Jowan's little chantry mouse, no longer dressed in chantry robes, walked through the door meekly.

That was certainly a change. When she first agreed to lure confessions of blood magic out of students, she had sauntered in and explained what she was going to do, how she was going to do it and how much she expected for it, all before introducing herself.

"We no longer require your services, my dear, or those of your guild. Please send mistress Kadae my regards."

"Just as well," her voice sounded rougher, the affectation of a privileged chantry upbringing dropped entirely, "I no longer wish to be here."

He dropped the bag of silver on the table, 30 pieces in all. She reached for the bag, tested the money and counted it twice before nodding.

"What do you mean, we don't need the help of the order anymore? We never would have caught him out if Lily- My apologies- Lilium had not batted her eyelashes into Jowan's good graces!"

"There was too much of a spectacle, the mages will be wary now when starting relationships with strangers. Besides," he waved his hand for Lilium to go and watched as she gripped the bag with white knuckles.

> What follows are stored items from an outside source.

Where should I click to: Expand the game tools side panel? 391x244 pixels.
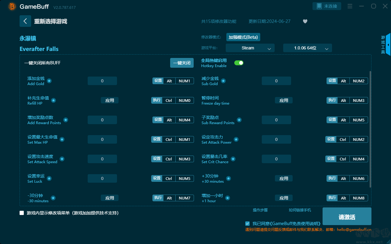(x=388, y=45)
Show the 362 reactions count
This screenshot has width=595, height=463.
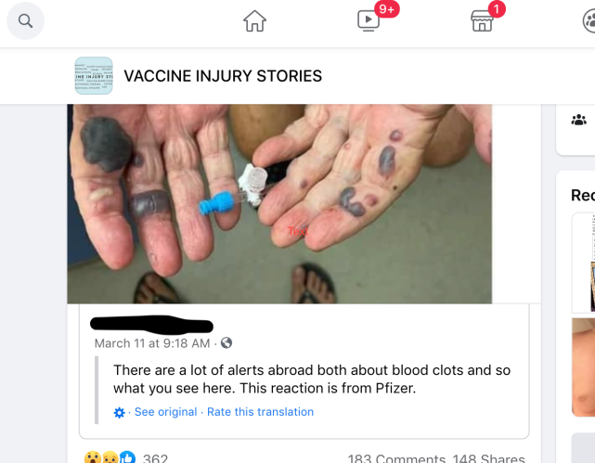coord(155,458)
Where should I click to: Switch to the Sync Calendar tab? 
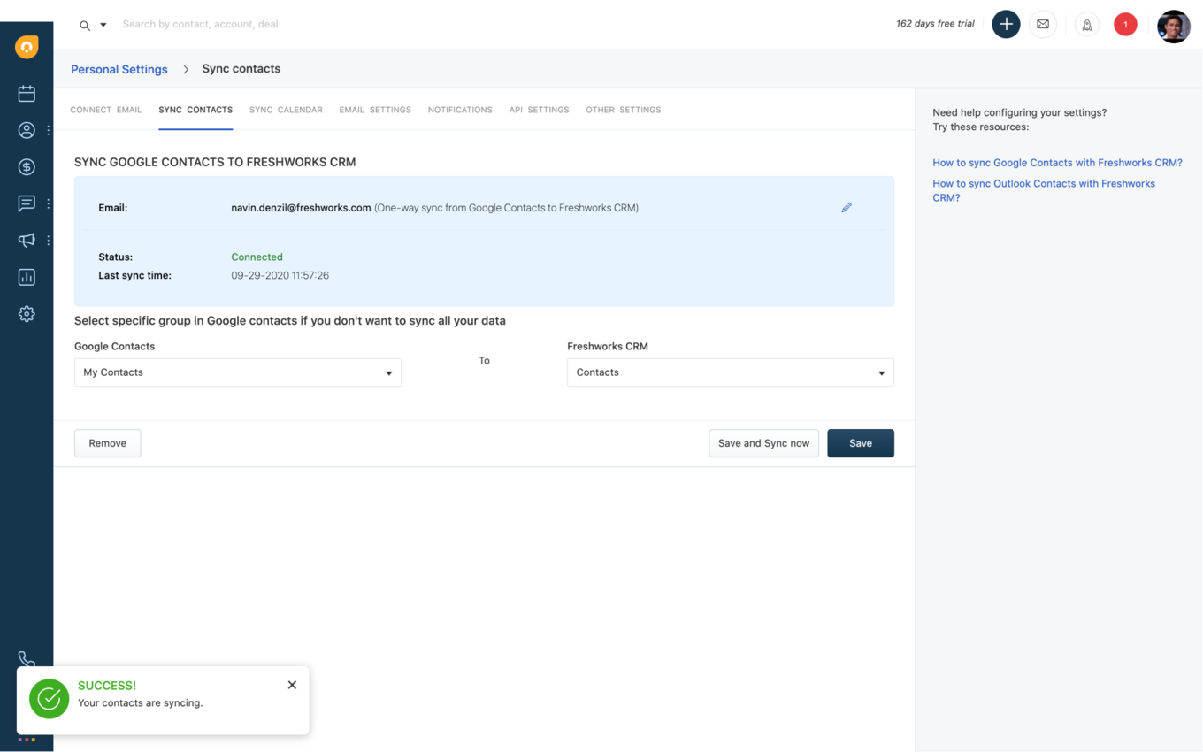pos(285,110)
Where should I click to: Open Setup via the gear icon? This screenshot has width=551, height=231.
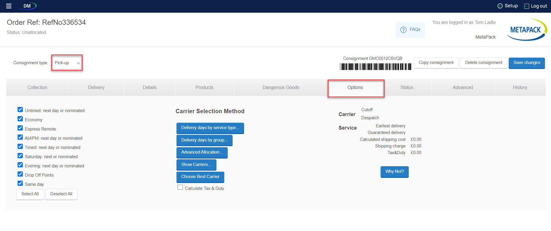(500, 6)
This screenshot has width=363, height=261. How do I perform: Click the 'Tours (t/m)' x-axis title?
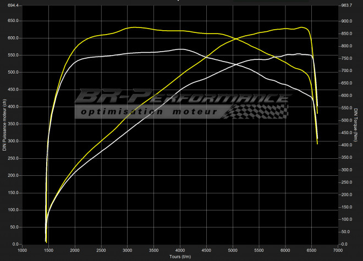click(x=181, y=257)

"We went too far this time. Too many people have been hurt by this endeavor. We want to catch mages learning blood magic to use for foul purposes, not to protect a girl they think is in love with them. Nor do we want to alienate good mages in the process. Dylan was one of my best students."

"Blood magic should not be learned at all!"

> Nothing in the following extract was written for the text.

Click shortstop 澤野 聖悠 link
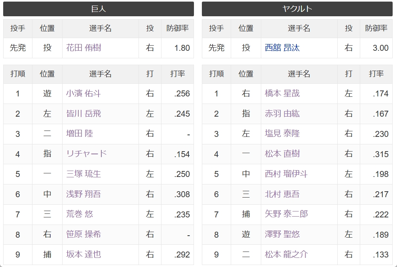 (282, 234)
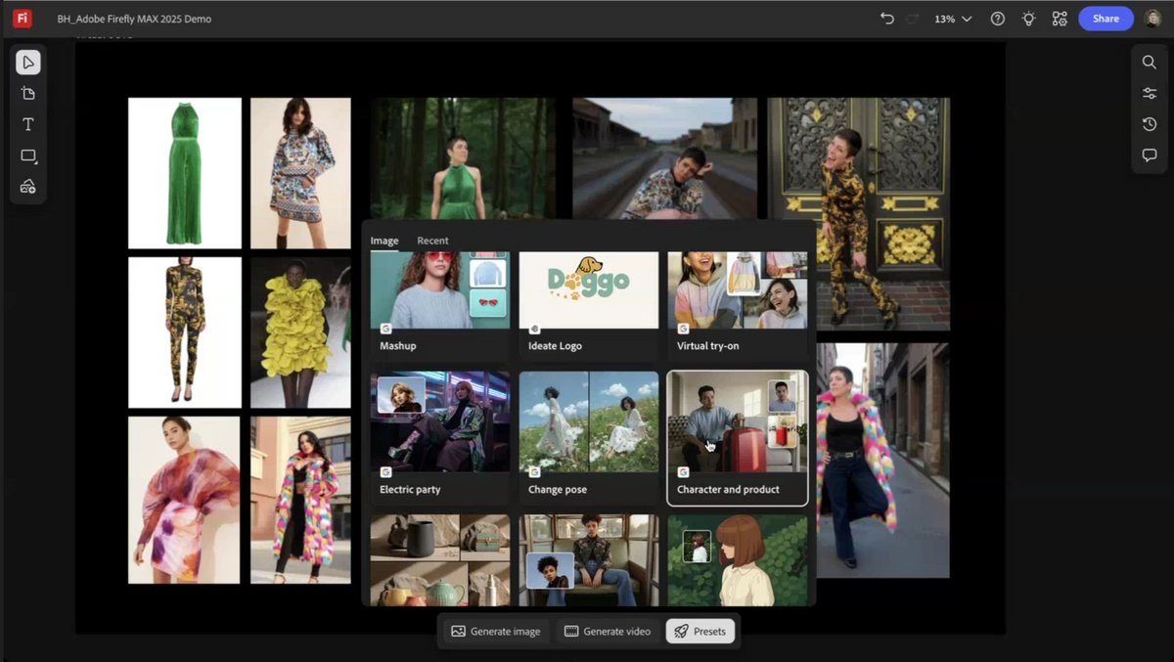Select the Text tool
This screenshot has height=662, width=1174.
(28, 124)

"And we should not drive them to it. Go back to collecting your evidence the old fashion way, our getting creative has had adverse effects. Talk to Uldred when he gets back from Ostagar, he seems to have an uncanny ability for sniffing out wrongdoing."

Greagoir spluttered a bit more before leaving.

The girl had been remorseful, he noticed. Could she have actually fallen in love with Jowan? The worst of his students, it often took hard work from Jowan to get easy spells right. The only school in which he had really excelled was Entropy, which not many students took time to master beyond the basics. Perhaps that should have been the warning sign. Truthfully, the man was never powerful enough to attract much of Irving's attention, but his tight friendship with Surana and Dylan was. Why they preferred him to the more skilled and social of the tower's occupants was as mysterious as the man himself. He worked hard but not too hard, was always just at where he was expected to be. One of the reasons that Irving had put off Jowan's harrowing was because he had no idea what to do with him once he was harrowed. Where does one put a person so out of place? Perhaps that was why he was attracted to Lilium in the first place. For all her acting ability, she had always been slightly out of place in the chantry. Maybe she had been out of place in her own guild, who knew? The plan had never been to facilitate an escape, merely gather enough information to prove beyond a shadow of a doubt that he was learning blood magic, maybe find out who his cohorts were. Jowan's words to Lilium had stuck in his brain, "I only learned to protect us."

He had meant to find the cause, not be the cause. Abruptly he stood from his desk, he needed to get out. Taking his time he wandered to the roof, part of him expecting to find Dylan there. It was empty, but for a few startled birds. The wind stung at his face. It was approaching dusk, the first twinkle of the night stars winked out at him from beneath pink clouds. Below him stretched the ground where Jowan was running from the Templars, Dylan was walking toward his future, and Surana was six feet underneath.

"May the Maker have mercy on you all."

He let the wind carry the phrase into the world.